#### TEXTO DEL EJERCICIO ####

Mientras tanto, en las sombras, un lobo astuto merodeaba: Plataformas de alquiler de pisos. Con sus ofertas de pisos y apartamentos a precios más bajos, empezó a captar a aquellos viajeros que buscaban una opción más económica, sin sacrificar comodidad ni espacio.
Año tras año, los hoteles aumentaban sus tarifas, seguros de que su reputación y sus servicios mantendrían la demanda. Sin embargo, cada subida de precio empujaba a más personas hacia la alternativa del lobo: alquileres turísticos que ofrecían la flexibilidad de una casa entera, la posibilidad de cocinar, y la sensación de estar en un hogar lejos de casa. Familias que antes necesitaban reservar dos o tres habitaciones ahora podían alojarse todas juntas en un piso; grupos de amigos podían disfrutar de espacios comunes y zonas céntricas o junto a la playa o montaña, a precios mucho más accesibles. El lobo crecía alimentado por la insaciable codicia del cordero.

#### MATERIAL PROPORCIONADO ####

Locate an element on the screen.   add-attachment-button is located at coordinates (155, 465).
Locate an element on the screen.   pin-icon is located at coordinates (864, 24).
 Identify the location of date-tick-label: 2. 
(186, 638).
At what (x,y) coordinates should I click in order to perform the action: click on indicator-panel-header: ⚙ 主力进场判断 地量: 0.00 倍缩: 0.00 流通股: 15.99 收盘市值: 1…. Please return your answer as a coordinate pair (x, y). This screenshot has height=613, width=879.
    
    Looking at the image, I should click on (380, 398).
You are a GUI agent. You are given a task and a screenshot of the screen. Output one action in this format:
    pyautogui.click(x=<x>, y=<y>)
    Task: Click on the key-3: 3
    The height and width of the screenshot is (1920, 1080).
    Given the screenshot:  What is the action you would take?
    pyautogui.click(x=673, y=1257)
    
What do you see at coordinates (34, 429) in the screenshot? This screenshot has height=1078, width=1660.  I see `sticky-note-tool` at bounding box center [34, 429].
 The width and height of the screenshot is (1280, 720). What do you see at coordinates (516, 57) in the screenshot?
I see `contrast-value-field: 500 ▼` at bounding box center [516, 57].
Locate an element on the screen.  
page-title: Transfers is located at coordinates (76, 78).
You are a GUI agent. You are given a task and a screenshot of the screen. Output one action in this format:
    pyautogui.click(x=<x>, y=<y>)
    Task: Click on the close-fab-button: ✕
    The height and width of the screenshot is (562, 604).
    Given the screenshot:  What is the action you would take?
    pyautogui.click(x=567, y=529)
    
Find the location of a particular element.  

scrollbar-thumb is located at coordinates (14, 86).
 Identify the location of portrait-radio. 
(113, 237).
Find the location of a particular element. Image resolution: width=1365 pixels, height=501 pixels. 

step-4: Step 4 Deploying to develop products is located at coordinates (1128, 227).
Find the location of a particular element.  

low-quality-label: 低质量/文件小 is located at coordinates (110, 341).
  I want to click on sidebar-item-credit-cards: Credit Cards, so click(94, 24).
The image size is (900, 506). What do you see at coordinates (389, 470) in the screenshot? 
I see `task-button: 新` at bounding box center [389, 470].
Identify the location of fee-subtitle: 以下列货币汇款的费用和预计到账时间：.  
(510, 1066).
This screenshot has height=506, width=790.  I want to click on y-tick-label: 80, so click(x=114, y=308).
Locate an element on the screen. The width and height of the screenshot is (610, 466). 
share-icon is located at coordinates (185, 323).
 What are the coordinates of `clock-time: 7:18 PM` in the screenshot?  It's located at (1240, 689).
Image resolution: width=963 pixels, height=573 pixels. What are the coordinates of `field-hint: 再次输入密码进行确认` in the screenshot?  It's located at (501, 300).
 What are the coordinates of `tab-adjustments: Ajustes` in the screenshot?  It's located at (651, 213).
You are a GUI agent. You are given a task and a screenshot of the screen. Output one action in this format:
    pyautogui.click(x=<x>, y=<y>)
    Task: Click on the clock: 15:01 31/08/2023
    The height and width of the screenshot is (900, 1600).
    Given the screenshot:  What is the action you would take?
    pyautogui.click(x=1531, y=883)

####

→ PREGUNTAS
1/ Según el texto sobre los hoteles y las plataformas de alquiler, ¿qué ofrecían los alquileres turísticos? Enumera todo lo que se menciona.
2/ Prolonga el texto sobre los hoteles y las plataformas de alquiler desde su última frase.

→ RESPUESTAS
1/
- La flexibilidad de una casa entera
- La posibilidad de cocinar
- La sensación de estar en un hogar lejos de casa

2/
Pero el juego no era limpio. Mientras los hoteles seguían un estricto reglamento de licencias, controles sanitarios y pagos de impuestos, el lobo acechaba libremente, sin las mismas exigencias. Muchos pisos operaban sin licencias, evadiendo responsabilidades y generando una competencia desleal. El cordero se veía atrapado en una red de regulaciones que limitaban sus movimientos, mientras el lobo corría sin freno por los campos del mercado, ganando cada vez más terreno.
Y en medio de esta batalla desigual, los pastores—los legisladores y autoridades—miraban desde sus despachos en el Congreso, el Senado, el Parlamento, el Consell, el Cabildo o el ayuntamiento. Conocían el conflicto, lo veían crecer, pero no hacían más que intentar parches temporales que no solucionaban nada. Algunos querían intervenir, pero la burocracia, la falta de consenso y, a veces, la incompetencia, hacían que cualquier intento de regulación efectiva se convirtiera en un laberinto sin salida. Otros, simplemente, preferían mirar hacia otro lado, evitando tomar partido por miedo a descontentar a unos u otros por el miedo a perder el voto.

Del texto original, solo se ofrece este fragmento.